Exercise tasks -
1) Return the stretch of the SIMD programming text from "RISC-V: Vector Extension" through "Gather-scatter operations.", copied word for word.
2) Carry the SIMD programming text forward from the point where it stops.
## Begin Document
SIMD Programming and Vector Optimizations

Essentially all modern processors have the capability to apply instructions on a vector in one processing unit cycle instead of operating on a single scalar. Language designers and compiler developers have been trying hard to leverage these hardware capabilities by compiling scalar programs into vector instructions. One possible approach is using SIMD (Single Instruction, Multiple Data) intrinsics, supported by all modern C/C++ compilers, through SSE (Streaming SIMD Extension), AVX (Advanced Vector Extensions) others for x86 architectures, and ARM NEON extensions. Modern CPUs provide dedicated registers for these vector instructions:

x86: SSE (128-bit) - AVX,AVX2 (256-bit) - AVX-512(512-bit).
- For example, an AVX 256-bit register can store: 8 x 32-bit floats, 4 x 64-bit doubles, or 8 x 32-bit integers.
ARM: NEON (128-bit) - SVE (scalable vector length).
RISC-V: Vector Extension (RVV, scalable).

Key architectural transitions were: MMX (64-bit) → SSE (128-bit) → AVX (256-bit) → AVX-512 (512-bit) → Scalable Vectors. Each architecture implements vector processing differently, but they share common principles:

Vector registers of fixed or scalable width.
Predication support.
Gather-scatter operations.
Cross-lane operations.
## End Document
## Begin Entries shown
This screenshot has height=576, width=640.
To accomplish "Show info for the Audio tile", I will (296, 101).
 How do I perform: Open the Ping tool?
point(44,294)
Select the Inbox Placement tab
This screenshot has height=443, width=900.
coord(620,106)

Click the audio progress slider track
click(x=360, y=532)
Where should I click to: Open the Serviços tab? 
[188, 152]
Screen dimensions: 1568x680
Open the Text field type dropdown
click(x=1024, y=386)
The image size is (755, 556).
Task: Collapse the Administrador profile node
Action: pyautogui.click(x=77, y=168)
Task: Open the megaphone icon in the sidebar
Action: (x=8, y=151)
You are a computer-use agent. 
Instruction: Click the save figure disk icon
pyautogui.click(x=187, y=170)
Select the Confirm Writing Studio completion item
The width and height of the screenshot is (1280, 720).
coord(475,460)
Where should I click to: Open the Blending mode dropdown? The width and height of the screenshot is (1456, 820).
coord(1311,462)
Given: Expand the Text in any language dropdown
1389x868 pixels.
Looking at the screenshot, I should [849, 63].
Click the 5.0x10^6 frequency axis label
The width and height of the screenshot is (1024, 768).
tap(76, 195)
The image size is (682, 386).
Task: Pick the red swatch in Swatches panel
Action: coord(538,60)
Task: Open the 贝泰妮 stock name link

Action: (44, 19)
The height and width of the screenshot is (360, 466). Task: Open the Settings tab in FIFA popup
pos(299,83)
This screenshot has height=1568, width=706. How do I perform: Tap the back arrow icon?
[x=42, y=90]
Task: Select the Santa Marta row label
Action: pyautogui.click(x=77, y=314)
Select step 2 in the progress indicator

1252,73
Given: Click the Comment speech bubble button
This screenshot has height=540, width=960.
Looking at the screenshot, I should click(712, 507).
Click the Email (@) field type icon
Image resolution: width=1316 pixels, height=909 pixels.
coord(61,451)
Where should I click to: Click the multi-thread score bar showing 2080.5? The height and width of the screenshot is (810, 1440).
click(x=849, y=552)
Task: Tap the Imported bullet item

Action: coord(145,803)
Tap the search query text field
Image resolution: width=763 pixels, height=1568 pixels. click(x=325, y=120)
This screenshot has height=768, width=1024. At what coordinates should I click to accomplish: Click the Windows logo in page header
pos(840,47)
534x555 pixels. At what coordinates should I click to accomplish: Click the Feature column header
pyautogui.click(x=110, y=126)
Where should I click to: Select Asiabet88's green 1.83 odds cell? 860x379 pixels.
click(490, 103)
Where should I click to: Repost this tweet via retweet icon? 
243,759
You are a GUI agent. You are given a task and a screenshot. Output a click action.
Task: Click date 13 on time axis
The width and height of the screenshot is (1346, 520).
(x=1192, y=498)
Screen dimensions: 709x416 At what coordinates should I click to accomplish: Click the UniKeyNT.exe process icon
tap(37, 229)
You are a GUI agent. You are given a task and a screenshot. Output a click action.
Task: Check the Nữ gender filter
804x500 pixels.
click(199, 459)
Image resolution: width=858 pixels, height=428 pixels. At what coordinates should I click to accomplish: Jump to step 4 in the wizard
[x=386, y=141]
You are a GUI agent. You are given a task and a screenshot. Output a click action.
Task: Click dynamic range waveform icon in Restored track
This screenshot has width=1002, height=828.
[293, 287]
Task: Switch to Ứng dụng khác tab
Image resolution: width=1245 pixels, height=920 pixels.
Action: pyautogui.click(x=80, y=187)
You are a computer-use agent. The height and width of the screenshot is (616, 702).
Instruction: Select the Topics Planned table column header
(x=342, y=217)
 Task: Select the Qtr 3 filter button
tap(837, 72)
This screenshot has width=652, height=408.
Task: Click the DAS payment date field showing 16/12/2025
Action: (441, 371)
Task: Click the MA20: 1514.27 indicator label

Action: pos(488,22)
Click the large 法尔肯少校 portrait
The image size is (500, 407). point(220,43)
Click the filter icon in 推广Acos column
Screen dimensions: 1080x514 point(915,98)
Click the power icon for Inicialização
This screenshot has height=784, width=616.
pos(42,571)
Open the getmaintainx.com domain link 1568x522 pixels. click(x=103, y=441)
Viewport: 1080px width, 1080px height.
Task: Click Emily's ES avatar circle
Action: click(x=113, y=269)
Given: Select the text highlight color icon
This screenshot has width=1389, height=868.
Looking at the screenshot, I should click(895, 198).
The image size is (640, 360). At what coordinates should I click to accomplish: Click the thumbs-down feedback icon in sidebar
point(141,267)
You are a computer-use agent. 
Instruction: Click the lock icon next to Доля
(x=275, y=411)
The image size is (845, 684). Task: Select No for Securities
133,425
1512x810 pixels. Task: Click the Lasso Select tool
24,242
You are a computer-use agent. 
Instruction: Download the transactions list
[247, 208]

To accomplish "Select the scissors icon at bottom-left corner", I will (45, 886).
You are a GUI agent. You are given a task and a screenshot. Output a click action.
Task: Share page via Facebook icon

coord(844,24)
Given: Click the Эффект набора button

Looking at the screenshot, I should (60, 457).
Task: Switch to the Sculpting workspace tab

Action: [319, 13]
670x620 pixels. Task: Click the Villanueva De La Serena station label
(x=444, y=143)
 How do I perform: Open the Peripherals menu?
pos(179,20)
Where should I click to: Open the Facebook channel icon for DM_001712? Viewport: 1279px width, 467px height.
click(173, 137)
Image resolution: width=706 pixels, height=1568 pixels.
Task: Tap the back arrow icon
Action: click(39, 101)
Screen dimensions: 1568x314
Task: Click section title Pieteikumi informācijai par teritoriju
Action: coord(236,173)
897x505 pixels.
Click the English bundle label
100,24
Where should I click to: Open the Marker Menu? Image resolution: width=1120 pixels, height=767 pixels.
## End Entries shown
Exercise answers -
1)
RISC-V: Vector Extension (RVV, scalable).

Key architectural transitions were: MMX (64-bit) → SSE (128-bit) → AVX (256-bit) → AVX-512 (512-bit) → Scalable Vectors. Each architecture implements vector processing differently, but they share common principles:

Vector registers of fixed or scalable width.
Predication support.
Gather-scatter operations.

2)
Modern compilers can automatically vectorize code under certain conditions using level 2 or level 3 optimizations. Also, the compiler can be guided with #pragma omp simd, #pragma GCC ivdep directives. An example of a vectorization-friendly snippet:

// likely to be auto-vectorizable by the compiler
void auto_vectorized_add(float* __restrict__ a, 
						 float* __restrict__ b, 
						 float* __restrict__ c, 
						 size_t n) {
	#pragma omp simd
	for (size_t i = 0; i < n; i++) {
		c[i] = a[i] + b[i];
	}
}

To check whether vectorization was applied, we can compile as such:

# -ftree-vectorize will be turned on automatically by -O3
g++ -O2 -std=c++0x -funroll-loops -ftree-vectorize -ftree-vectorizer-verbose=1 auto_vectorized.cpp -o auto_vectorized.x

Official GCC optimization options page lists an overview of GCC complete optimization flags and at which level they are turned on. Conditions under which the compiler is likely to auto-vectorize include:

Aligned memory access.
No loop-carried dependencies.
Straight-line code within the loop.
Known trip counts.

When auto-vectorization fails or isn’t optimal, explicit vectorization using intrinsics provides fine-grained control. The API for these intrinsics looks similar to library functions, but unlike these library function calls, intrinsics are implemented directly in the compiler. For example, __m128 _mm_add_ps(__m128 A, __m128 B) SSE intrinsics typically will directly map to a single addps instruction, which by the time it takes the CPU to call a library function, it can complete tens of these low-level instructions. These intrinsics are provided in immintrin.h, the header for x86, and arm_neon.h header for ARM architecture. Also, libraries like Eigen, SIMD Everywhere (SIMDe), and XSIMD provide portable SIMD support instead of the raw builtin intrinsics, and as of C++24 there is an experimental standard library std::experimental::simd.

The x86 intrinsics follow a consistent naming pattern: __mm<bit_width>_<operation>_<data_type>, where <bit_width> can be empty (128-bit SSE), 256 or 512 for AVX or AVX-512 respectively and <data_type> can be ps (packed single), pd (packed double), epi32 (packed 32-bit integers), etc. Examples of the x86 intrinsics:

_mm256_load_ps(): aligned load.
_mm256_loadu_ps(): unaligned load.
_mm256_store_ps(): aligned store.
_mm256_stream_ps(): non-temporal store which bypasses cache.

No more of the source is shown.